Für die Anhänger einer unabhängigen und allein stehenden Schweiz ist heute alles bestens. Stimmt das aber auch für die Landwirtschaft? Das wäre der Fall, wenn sie nicht sowohl von "aussen" wie von "innen" zunehmend gefordert würde. Von "aussen" durch die einzugehenden WTO Verpflichtungen, wo man sich auf Weltmarktbedingungen ausrichtet und wo die Schweiz kaum genügend Verbündetet findet um gewichtig Gegensteuer zu geben. Im "Innern" ginge alles gut, wenn es der Landwirtschaft gelingen würde der Multifunktionalität, der Nahrungsmittelversorgung und dem Primat der Innlandversorgung die gleiche Bedeutung zu geben wie die Banken dem Bankgeheimnis oder einer "Besteuerung nach Mass". Es würde sicher auch helfen, wenn die Landwirtschaf gemessen am Bruttoinlandprodukt eine wichtiger volkswirtschaftlicher Zweig wäre, hohe Löhne und viel Steuern bezahlen würde.
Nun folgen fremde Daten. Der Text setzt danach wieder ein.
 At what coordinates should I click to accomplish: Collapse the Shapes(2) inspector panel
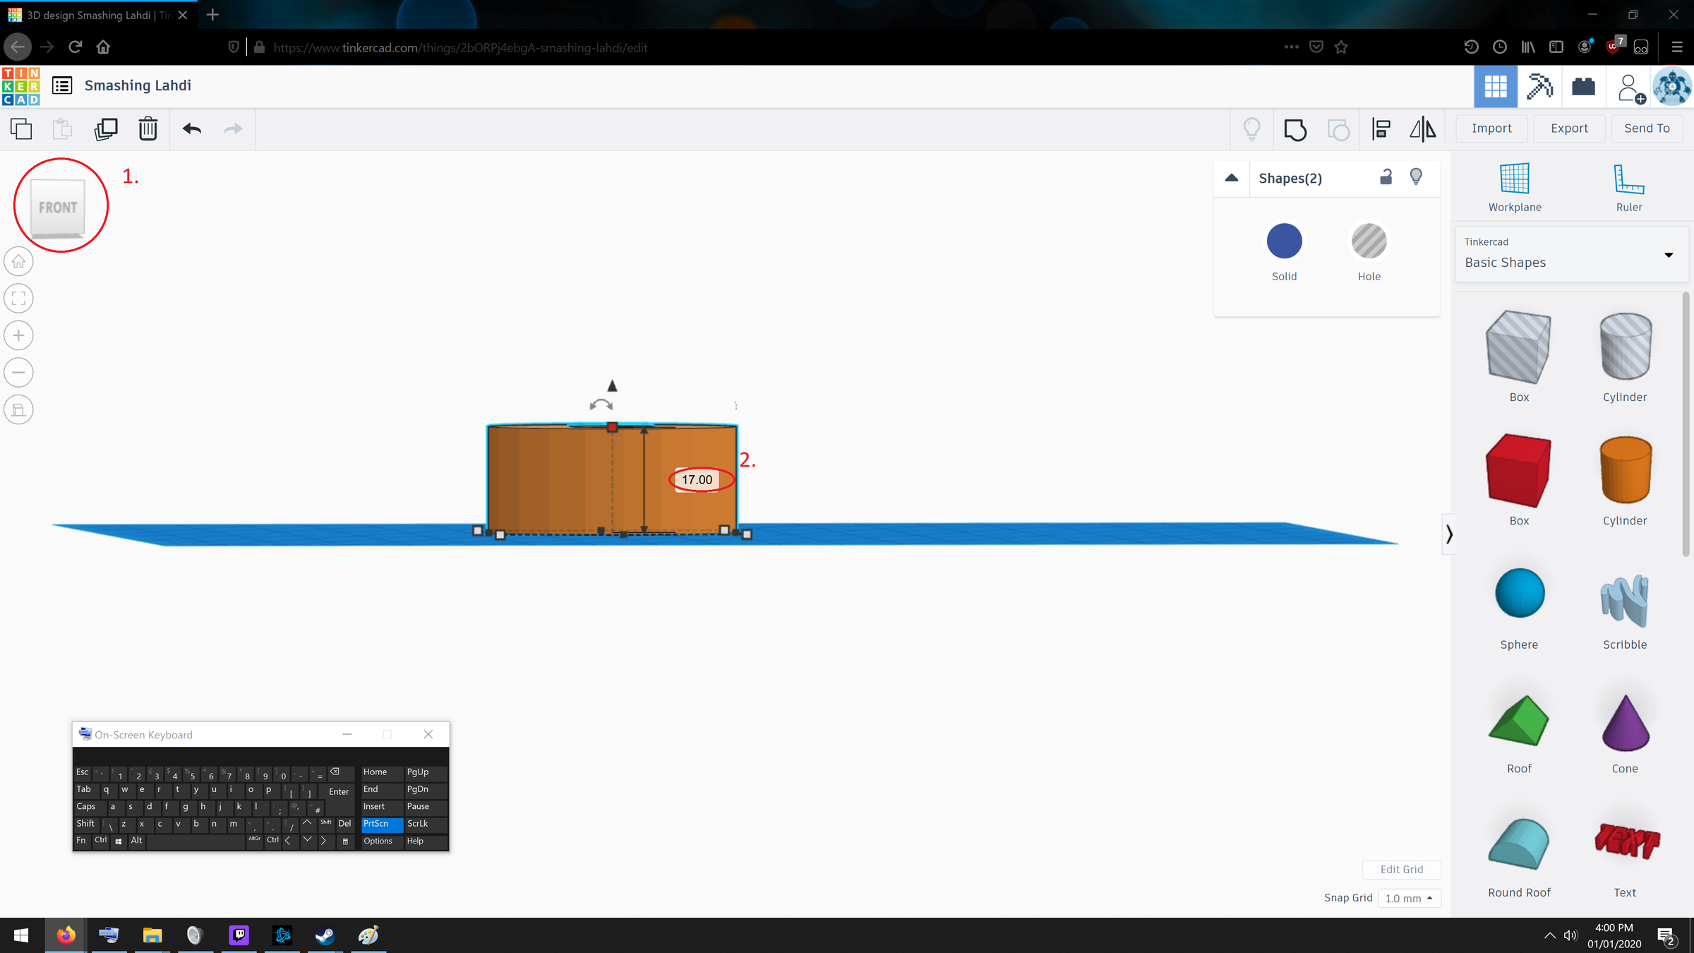1232,178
Leider müssen wir feststellen, dass viele politische und wirtschaftliche Meinungsmacher eine starke Reduktion der landwirtschaftlichen Produktion begrüssen würden. Sie stellen sich wohl ein schottisches Modell vor, wo sich zwischen ausgedehnten Wäldern einige Schafe und Mutterkühe auf extensiven Weiden tummeln. Die Landschaft würde gepflegt, die Umwelt erhalten, die importierten Nahrungsmittel wären billiger und die Bundesfinanzen würden entlastet.
Aus dieser Sicht kommt das Projekt für einen Agrarfreihandel mit der EU zur rechten Zeit. An Stelle des US amerikanischen Marktes, der für die Landwirtschaft nur Nachteile bringen würde, setzt es auf den europäischen Markt. Dieser macht schon ¾ der schweizerischen Exporte aus und bietet Entwicklungsmöglichkeiten an (Marktnähe, Konsumgewohnheiten, ähnliche Produktionsvorschriften). Agrarfreihandel mit der EU ist im Interesse der Landwirtschaft und der Nahrungsmittelindustrie. Es gibt der seit anfangs 1990 geführten Agrarpolitik wieder eine Linie und einen Sinn. Vor allem gibt es einer produzierenden Landwirtschaft eine Perspektive und damit eine positive Alternative zu den durch die Doha – Runde der WTO so oder so zu erwartenden Preissenkungen.